Das ist natürlich ein Risiko und der Erfolg hängt sehr davon ab, wie solidarisch die Zuschauer mit uns sind und wie viele die Idee fördern wollen.

"Wir wollen uns weder etwas vorschreiben lassen, noch lassen wir uns erpressen."
Serdar Somuncu

Haben Sie keine Angst davor zu scheitern?

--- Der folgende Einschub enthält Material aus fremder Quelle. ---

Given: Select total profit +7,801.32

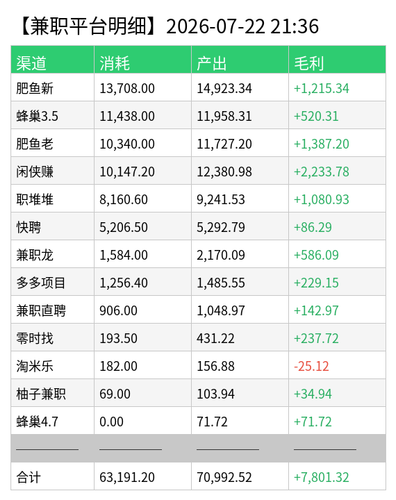Looking at the screenshot, I should click(321, 477).
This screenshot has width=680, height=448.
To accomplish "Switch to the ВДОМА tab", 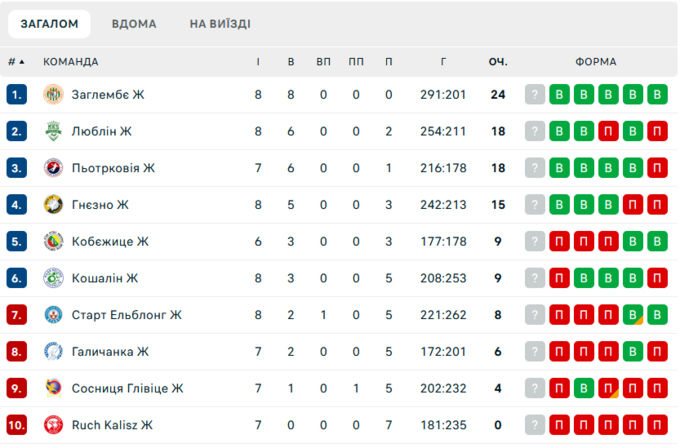I will click(134, 24).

In allen Projekten, die ich gemacht habe, habe ich stets Risiken genommen. Als ich damit begonnen habe, "Mein Kampf" zu lesen, sagten mir alle: Bist du des Wahnsinns? Mittlerweile ist das als Erfolg in meine eigene Geschichte eingegangen. Man muss, wenn man Kunst macht, immer Risiken eingehen. Und wenn man als kaufmännischer Künstler, so wie ich das jetzt auch bin, damit Geld verdienen will, dann muss man den Leuten auch Angebote machen, die jenseits von dem liegen, was sie sonst zu sehen bekommen.

Und was, wenn doch ein Fernsehsender an Ihren Inhalten interessiert ist?

Das eine schließt das andere nicht aus. Nur weil das Projekt jetzt im Internet steht, heißt das nicht, dass es nicht woanders auch noch laufen kann – vielleicht auch in einer anderen Fassung. Wir wollen uns aber weder etwas vorschreiben lassen, noch lassen wir uns erpressen. Aus dieser autonomen Situation heraus können wir ganz alleine und frei entscheiden, wem wir etwas geben. Das ist keine Kampfansage, aber zumindest eine kleine Revolution.

Herr Somuncu, vielen Dank für das Gespräch.